Jen's passing was an example of this oft-forgotten but ancient act of delegation. So many watched her and listened, some chronicled, and all celebrated, even while grieving. I imagined Jen as a mortal mollusk being lovingly pulled out her shell, carefully but actively, by hundreds of hands, and then embarking out to sea. And all of us on land honoring what was left.
Oh Jory!
You SOO nail it when you write. Thanks for taking me to this place and reminding me of a few things by putting different words and thus new insights around them!
As usual, well done!
Posted by: Chris Owen | February 25, 2007 at 09:23 PM
What an amazing piece Jor...I connected so much with everything you said....and you said it so beautifully. I thought of dad, Papa, and Grandma...and what you've written is so true. You do have a way of making us all see the light. Thank you honey...
Love, Mom
Posted by: Joy | February 25, 2007 at 09:40 PM
Another beautiful piece, Jory. I loved the last image, and it helped me, too, in my sadness over Jen's dying at such a young age.
Love,
Mom Elizabeth
Posted by: Elizabeth Michel | February 26, 2007 at 09:05 AM
So grateful for your words and the fact that you share them Jory! Reminds me of "Gifts From The Sea"....don't fight the ebb and flow with our permanency issues...enjoy all the fluidity takes and leaves!
Thanks!
See you next month in NYC!
Posted by: miffy | February 27, 2007 at 11:04 AM
Beautifully written. I have never been truly disturbed by death. Thank you for making the societally "abnormal" acceptance of reality into a beautiful thing.

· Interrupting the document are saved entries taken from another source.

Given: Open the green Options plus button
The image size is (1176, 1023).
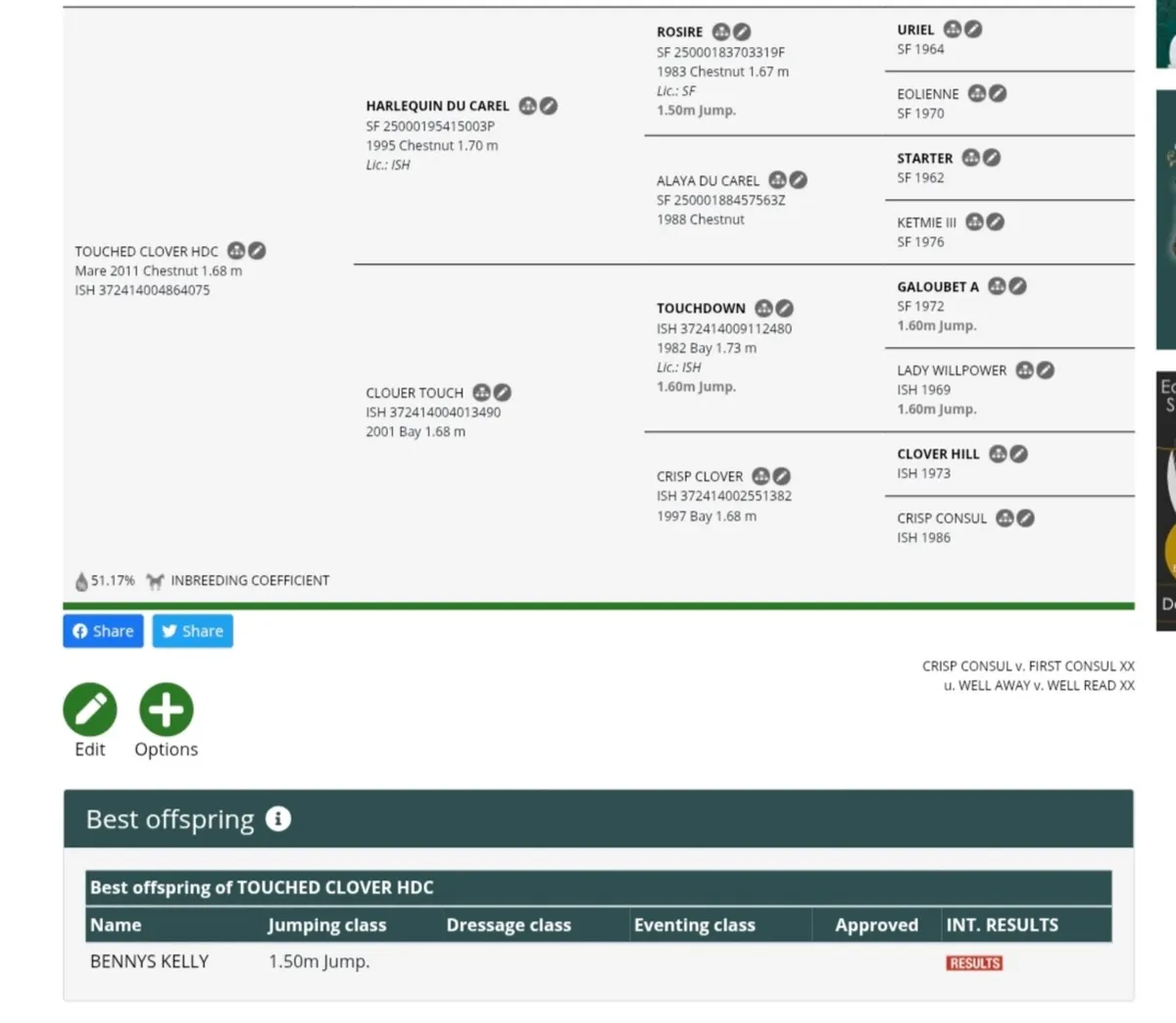Looking at the screenshot, I should pos(166,709).
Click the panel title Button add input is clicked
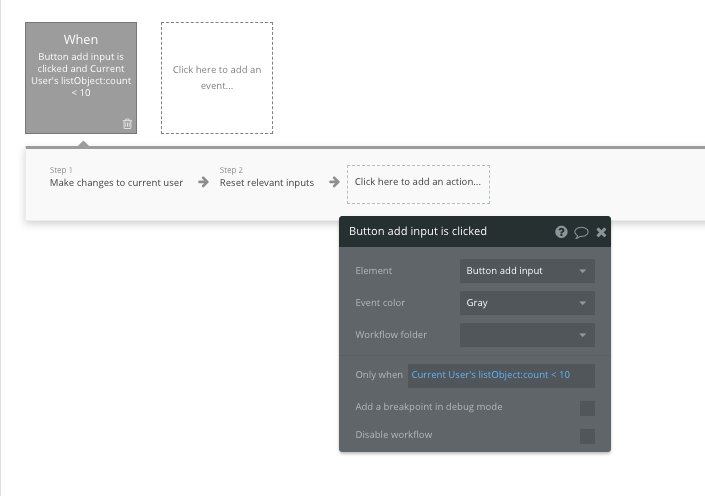 point(418,231)
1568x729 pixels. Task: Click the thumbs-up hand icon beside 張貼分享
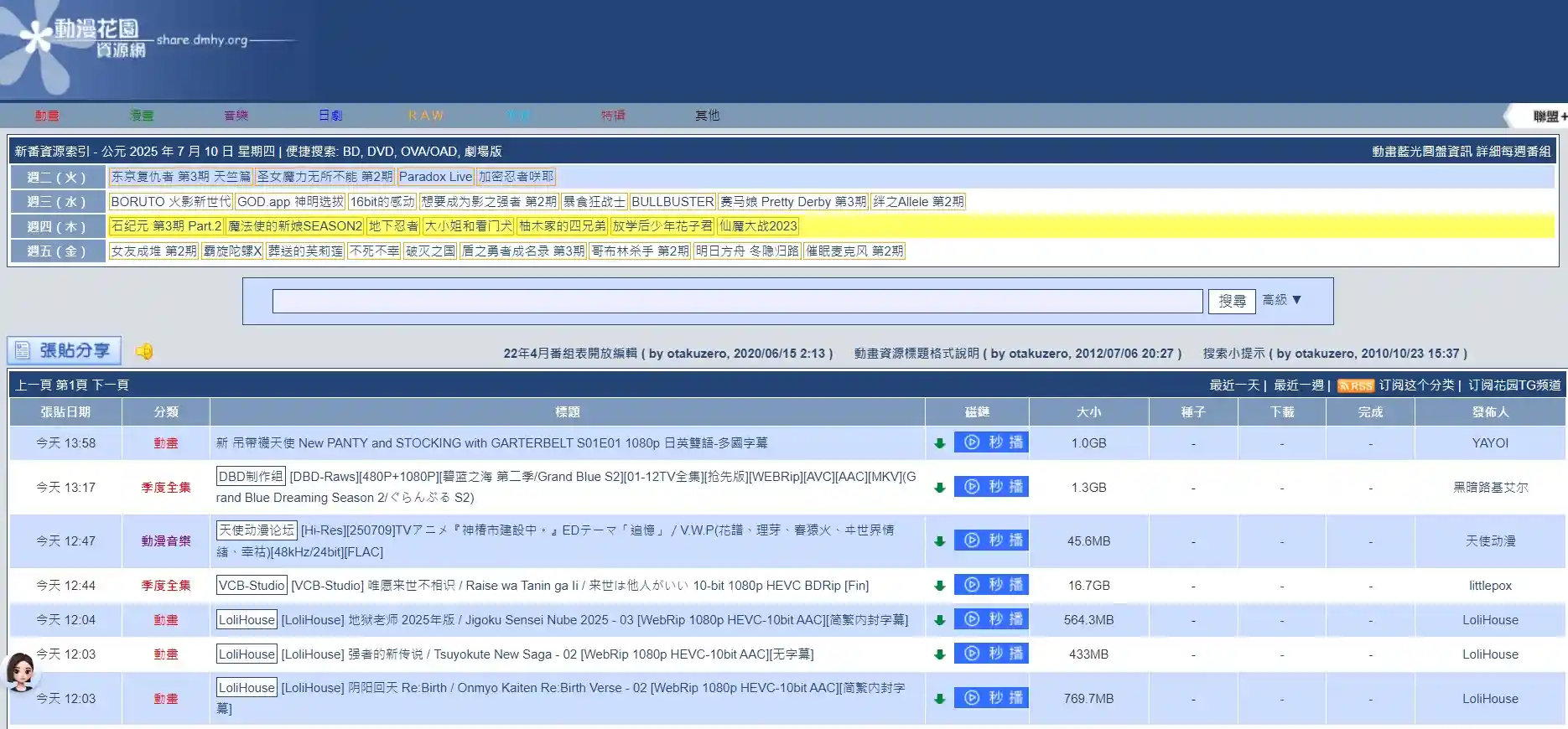point(144,351)
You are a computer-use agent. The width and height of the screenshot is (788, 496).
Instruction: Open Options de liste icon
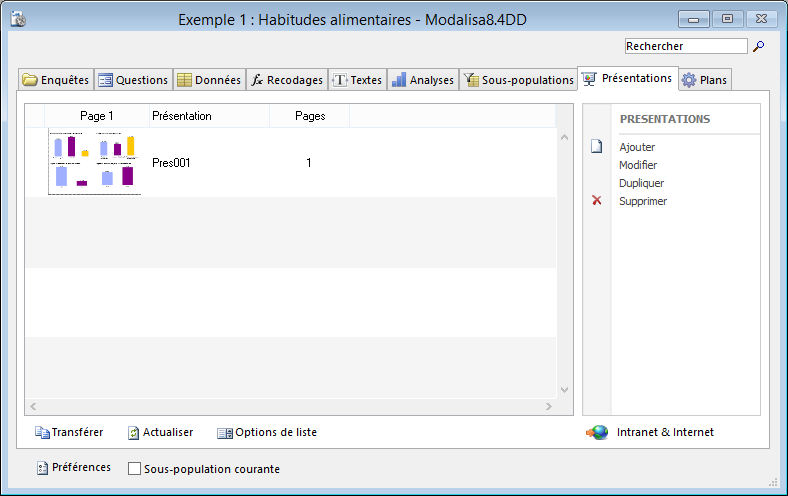[x=225, y=433]
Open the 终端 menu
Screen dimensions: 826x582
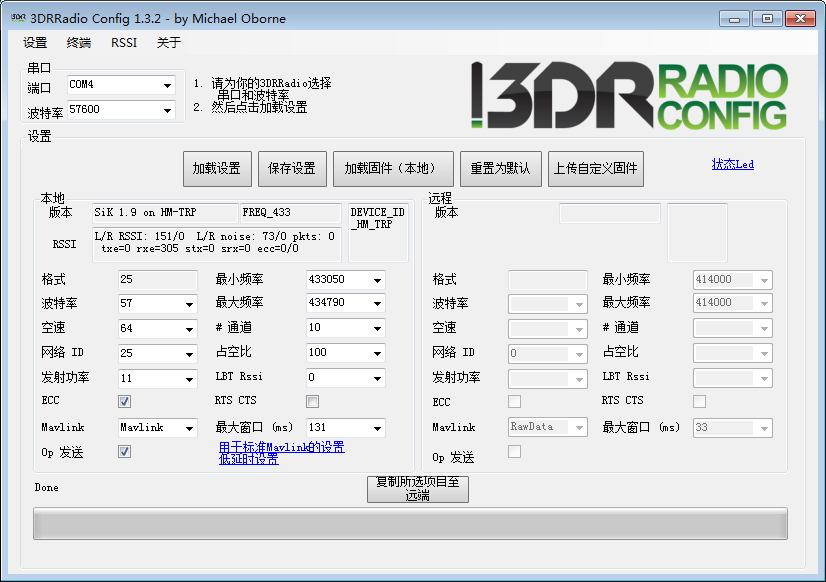[78, 43]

Posted by: Whimspiration | March 01, 2007 at 10:20 PM
'Instead of permanent damage, my eyes became better acclimatised to the light of loss.'
What a terrific image. Thank you very much, Jory, for this is exactly what we do.
Sending hugs to both of you at this sad time, I agree that transition is a much better sense of what happens.

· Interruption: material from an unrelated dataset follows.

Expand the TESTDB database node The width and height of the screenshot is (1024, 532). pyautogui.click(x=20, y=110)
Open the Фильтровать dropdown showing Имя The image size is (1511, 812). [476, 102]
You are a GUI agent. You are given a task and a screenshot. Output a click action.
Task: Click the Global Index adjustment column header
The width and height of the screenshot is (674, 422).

We lost two of our classmates at 23 in a terrible road accident, and I have often talked to one of them over the years, just in my head, and recapped the whole horrible thing when my cousin's daughter died in the Bali bombings in 2002, this time from a parent's perspective which I suppose I did not have before. But always, with the case of Chris E. in particular, I guess when things have been tough for me I have 'said' to her sometimes, 'you should have had this, you would have handled it better, you did not have your chance at this and so I must go on.'
Which is odd really, because I was not good friends with her, she welcomed me to a new school at a difficult age and kept an eye out for me, is all. She was a good soul. They do stay with us, they do. We just have to remember to say hi every once in a while, and honour their passing.
Take care.
Posted by: genevieve | March 02, 2007 at 03:07 PM
Beautiful, Jory. Simply beautiful.
With love,
Mike
Posted by: Mike | March 05, 2007 at 04:36 AM
the metaphor of the nautilus is gorgeous - and you've raised such an important topic, yet one we shy away from, ignore, deny. Thank you. I learned so much recently from a most remarkable leave-taking and transition that might be of interest or helpful or just illustrative of your urging us to access death - I know I learned a hell of a lot from it. it is here, in case it's of interest - the story of Meta, a young woman dead at 20: http://37days.typepad.com/37days/2006/11/forever_hold_yo.html
How her family and friends helped her transition is remarkable to me. So much of life is lost in our denial of death, our separation of it from life, when it is so much a part of life, the very condition for life itself. Thank you for your insights.
Posted by: patti digh | March 08, 2007 at 10:17 AM
what an exceptional tribute, and a call to bravery for everyone.
glad to have you at our roundtable, sister.